WORK INSTRUCTIONS:
Once the line with "Open Statistické údaje o adrese link" is found in the data, output it and each following line exactly, up to and including the line with "Task: Toggle the star on tobl-ai", and nothing before or after.

AVAILABLE RECORDS:

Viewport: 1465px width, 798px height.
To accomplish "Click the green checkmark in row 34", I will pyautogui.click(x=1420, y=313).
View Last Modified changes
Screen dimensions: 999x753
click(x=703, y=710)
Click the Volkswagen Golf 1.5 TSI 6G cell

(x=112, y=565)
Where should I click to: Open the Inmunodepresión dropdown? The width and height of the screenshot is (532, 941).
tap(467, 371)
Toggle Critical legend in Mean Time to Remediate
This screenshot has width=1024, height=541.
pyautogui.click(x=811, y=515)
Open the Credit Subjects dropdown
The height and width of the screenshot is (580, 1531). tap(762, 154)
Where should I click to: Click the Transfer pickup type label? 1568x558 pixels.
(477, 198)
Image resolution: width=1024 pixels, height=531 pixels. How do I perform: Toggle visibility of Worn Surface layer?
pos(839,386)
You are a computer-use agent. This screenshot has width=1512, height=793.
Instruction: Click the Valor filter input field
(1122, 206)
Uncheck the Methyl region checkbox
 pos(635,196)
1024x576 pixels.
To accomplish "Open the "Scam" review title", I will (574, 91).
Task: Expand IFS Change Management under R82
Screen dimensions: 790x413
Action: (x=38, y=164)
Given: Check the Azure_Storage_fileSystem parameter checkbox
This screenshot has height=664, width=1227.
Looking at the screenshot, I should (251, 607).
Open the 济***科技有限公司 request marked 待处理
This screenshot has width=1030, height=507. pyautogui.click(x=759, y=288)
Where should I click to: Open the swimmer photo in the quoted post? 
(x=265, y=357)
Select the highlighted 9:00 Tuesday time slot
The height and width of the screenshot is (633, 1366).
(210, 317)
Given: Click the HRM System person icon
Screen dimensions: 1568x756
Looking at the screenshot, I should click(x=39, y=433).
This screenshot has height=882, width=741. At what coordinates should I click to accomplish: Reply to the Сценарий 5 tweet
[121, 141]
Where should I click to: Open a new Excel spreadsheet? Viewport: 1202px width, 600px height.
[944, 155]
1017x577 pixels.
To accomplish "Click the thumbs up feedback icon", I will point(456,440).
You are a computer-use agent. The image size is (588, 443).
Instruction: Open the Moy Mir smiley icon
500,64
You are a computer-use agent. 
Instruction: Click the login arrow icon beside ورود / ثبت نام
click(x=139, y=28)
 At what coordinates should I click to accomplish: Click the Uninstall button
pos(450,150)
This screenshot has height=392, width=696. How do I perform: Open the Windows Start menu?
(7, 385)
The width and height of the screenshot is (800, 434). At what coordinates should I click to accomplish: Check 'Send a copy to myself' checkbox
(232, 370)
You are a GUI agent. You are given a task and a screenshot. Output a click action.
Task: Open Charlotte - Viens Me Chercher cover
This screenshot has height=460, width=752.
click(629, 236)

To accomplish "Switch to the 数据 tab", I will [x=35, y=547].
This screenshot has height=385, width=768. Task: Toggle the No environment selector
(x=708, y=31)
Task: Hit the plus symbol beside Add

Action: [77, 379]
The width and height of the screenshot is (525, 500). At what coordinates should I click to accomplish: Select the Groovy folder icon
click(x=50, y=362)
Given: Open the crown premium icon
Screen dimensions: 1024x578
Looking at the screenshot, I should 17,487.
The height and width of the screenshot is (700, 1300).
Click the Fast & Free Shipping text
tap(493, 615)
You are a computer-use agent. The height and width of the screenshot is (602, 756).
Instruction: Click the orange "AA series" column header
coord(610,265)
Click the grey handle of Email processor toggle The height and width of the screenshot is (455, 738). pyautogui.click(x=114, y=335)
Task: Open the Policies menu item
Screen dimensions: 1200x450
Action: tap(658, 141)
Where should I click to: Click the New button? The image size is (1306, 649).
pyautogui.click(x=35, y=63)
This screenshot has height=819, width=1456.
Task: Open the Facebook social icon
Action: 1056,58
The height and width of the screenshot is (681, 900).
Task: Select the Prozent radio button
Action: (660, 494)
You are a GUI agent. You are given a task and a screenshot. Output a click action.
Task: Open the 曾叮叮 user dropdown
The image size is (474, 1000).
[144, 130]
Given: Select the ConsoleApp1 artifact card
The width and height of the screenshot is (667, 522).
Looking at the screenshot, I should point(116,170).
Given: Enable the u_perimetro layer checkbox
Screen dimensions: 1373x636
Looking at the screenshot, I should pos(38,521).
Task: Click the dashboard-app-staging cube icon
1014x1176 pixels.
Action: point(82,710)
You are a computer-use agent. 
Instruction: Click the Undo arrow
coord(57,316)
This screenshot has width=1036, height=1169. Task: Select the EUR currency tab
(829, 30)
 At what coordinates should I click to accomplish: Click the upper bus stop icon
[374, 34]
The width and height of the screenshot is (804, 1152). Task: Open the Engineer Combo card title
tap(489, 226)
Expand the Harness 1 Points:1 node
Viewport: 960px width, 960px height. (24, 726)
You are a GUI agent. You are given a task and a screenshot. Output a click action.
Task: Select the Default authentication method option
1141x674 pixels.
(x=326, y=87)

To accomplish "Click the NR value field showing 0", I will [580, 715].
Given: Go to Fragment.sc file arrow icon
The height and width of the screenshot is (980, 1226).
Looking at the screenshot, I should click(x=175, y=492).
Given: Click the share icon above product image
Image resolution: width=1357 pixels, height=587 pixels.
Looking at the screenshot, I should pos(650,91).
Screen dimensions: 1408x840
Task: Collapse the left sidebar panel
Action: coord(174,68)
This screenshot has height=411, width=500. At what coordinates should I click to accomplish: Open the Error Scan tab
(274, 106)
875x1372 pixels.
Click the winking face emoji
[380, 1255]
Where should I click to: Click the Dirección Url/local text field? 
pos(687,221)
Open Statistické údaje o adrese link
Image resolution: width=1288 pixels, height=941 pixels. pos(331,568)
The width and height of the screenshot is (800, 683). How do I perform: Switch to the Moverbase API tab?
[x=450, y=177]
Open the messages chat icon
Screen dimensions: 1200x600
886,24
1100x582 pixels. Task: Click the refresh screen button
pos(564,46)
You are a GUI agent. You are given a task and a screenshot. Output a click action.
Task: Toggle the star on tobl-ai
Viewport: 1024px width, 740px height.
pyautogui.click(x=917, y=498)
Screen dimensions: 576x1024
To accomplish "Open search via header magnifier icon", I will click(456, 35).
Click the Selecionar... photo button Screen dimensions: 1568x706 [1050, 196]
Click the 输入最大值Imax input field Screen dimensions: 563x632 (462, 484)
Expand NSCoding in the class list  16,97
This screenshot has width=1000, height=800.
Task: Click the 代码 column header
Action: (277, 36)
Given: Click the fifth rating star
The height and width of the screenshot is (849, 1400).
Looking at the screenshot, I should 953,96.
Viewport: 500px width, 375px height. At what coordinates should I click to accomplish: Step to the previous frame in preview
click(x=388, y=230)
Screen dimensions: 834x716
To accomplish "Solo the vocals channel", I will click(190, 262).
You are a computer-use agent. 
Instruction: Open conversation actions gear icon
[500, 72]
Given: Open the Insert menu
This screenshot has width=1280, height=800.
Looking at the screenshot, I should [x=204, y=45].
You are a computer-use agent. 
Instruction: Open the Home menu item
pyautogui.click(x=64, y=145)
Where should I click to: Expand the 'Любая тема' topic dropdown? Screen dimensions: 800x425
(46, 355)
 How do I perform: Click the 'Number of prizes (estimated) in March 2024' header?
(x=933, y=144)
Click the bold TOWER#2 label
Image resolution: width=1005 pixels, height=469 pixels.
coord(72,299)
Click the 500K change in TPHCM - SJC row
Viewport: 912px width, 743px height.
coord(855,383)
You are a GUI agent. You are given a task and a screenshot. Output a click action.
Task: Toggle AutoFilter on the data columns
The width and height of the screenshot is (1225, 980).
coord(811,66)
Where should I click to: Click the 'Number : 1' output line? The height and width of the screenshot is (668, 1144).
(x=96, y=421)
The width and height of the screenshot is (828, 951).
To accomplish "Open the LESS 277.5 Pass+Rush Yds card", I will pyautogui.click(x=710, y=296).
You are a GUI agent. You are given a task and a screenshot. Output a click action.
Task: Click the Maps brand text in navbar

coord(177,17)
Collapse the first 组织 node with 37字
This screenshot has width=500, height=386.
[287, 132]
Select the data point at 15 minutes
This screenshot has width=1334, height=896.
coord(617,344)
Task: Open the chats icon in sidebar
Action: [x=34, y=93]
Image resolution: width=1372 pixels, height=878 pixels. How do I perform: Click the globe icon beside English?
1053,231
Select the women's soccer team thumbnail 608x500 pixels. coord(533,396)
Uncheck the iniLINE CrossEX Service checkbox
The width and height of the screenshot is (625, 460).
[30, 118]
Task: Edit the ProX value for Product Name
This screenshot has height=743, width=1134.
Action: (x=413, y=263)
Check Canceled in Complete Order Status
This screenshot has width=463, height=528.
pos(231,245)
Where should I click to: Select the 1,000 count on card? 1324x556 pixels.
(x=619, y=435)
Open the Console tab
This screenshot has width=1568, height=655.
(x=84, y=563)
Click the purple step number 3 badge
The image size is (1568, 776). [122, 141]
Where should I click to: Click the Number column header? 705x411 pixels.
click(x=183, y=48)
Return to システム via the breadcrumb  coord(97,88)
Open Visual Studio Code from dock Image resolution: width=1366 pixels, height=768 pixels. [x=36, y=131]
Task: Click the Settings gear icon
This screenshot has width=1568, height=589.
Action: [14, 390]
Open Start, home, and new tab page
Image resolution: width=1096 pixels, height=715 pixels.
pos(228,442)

TASK SOLUTION:
Open Statistické údaje o adrese link
Image resolution: width=1288 pixels, height=941 pixels. pos(331,568)
The width and height of the screenshot is (800, 683). How do I perform: Switch to the Moverbase API tab?
[x=450, y=177]
Open the messages chat icon
Screen dimensions: 1200x600
886,24
1100x582 pixels. Task: Click the refresh screen button
pos(564,46)
You are a GUI agent. You are given a task and a screenshot. Output a click action.
Task: Toggle the star on tobl-ai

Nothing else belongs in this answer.